これは一般住宅も例に漏れずということで、2025年には断熱等級4が必須となり、国の指針では2030年には等級5を義務化としたいところのようだ。等級5というのはいわゆるZEH水準であり、等級4と比較するとやはり断熱材、サッシの性能をワンランク、ツーランク上げていかないと達成できないかな~。窓の数や大きさ、建物形状にもよりますが。

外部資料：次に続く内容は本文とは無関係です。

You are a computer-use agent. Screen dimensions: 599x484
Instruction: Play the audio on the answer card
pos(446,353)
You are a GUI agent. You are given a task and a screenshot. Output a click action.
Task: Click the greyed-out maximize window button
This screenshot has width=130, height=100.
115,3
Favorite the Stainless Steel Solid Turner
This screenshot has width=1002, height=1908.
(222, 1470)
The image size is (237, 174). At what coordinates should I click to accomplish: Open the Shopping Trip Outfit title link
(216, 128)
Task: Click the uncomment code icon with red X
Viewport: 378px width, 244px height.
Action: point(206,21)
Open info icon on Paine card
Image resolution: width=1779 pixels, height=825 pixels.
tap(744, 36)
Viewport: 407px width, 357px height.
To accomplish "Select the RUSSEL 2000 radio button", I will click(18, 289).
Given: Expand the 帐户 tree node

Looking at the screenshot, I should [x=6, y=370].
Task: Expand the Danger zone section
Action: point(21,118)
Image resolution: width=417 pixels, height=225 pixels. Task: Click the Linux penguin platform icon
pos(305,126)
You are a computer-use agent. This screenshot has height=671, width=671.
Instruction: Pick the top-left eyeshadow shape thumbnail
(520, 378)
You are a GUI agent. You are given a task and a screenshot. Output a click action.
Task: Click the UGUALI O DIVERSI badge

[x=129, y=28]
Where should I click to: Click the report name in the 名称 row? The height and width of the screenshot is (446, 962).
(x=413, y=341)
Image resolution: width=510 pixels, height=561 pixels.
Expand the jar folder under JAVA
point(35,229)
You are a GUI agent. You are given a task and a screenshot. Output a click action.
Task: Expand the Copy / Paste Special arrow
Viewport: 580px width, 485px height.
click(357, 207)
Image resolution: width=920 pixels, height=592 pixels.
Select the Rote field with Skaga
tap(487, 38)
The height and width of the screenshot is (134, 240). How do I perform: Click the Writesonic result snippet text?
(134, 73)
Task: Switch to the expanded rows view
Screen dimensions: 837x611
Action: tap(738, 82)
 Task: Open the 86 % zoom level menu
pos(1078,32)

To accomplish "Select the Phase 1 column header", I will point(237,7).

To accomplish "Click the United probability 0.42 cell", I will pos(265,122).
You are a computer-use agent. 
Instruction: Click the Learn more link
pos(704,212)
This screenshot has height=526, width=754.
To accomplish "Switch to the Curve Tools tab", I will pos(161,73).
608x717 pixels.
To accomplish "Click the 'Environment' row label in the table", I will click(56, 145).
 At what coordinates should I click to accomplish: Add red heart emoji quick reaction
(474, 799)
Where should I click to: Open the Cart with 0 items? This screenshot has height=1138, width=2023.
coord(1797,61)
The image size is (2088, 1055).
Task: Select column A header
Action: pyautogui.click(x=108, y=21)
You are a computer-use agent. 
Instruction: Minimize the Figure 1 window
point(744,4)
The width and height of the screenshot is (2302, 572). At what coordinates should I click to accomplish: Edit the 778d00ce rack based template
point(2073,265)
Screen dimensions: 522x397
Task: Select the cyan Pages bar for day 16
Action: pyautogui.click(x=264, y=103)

高性能な断熱材を大量に貼り付けて高断熱住宅完成!みたいな世の中ですが、軒を深くしようだとか、小屋裏空間の容積を増やそうとか、どの方角に向けてどのような窓を作ろうとか、そういったところから建築的解決を図るのが本来の省エネの入口であって、軒も無く、南向き大開口(敷地条件によってはたまに西向き大開口なども見かけますが)、直射日光ガンガンでも高性能サッシと断熱材で大丈夫!みたいなのってどうなのと思ってしまいます。法律だから仕方ないのと、サッシ性能や断熱材ももちろん重要ではあるんですが。※断熱性能が高いこと自体はいいことです、計画を蔑ろにしても、とにかく断熱性能の高い建材でカバーできるよねみたいな風潮がどうなのという意味です

お寺をイメージしてもらうとなんとなくわかりやすいかと思いますが、大きな屋根に深い軒、これだけでも内部空間の環境はずいぶん安定します。太陽光の直接的な影響を抑えるのと、小屋裏空間が断熱層として働いているためです。そんなことを考えていたら、昔の家って縁側がある家が多いですが、もしかして縁側って木製サッシや外壁の断熱性能の低さを補うための断熱層だったのではないかなどと妄想してしまいました。

これからは法律的にも社会的にも断熱性能、省エネ性能の意識はさらに高まっていくでしょうが、建材の性能頼りではなく、まずは建築的配慮を意識した設計を忘れず邁進していきたいものです。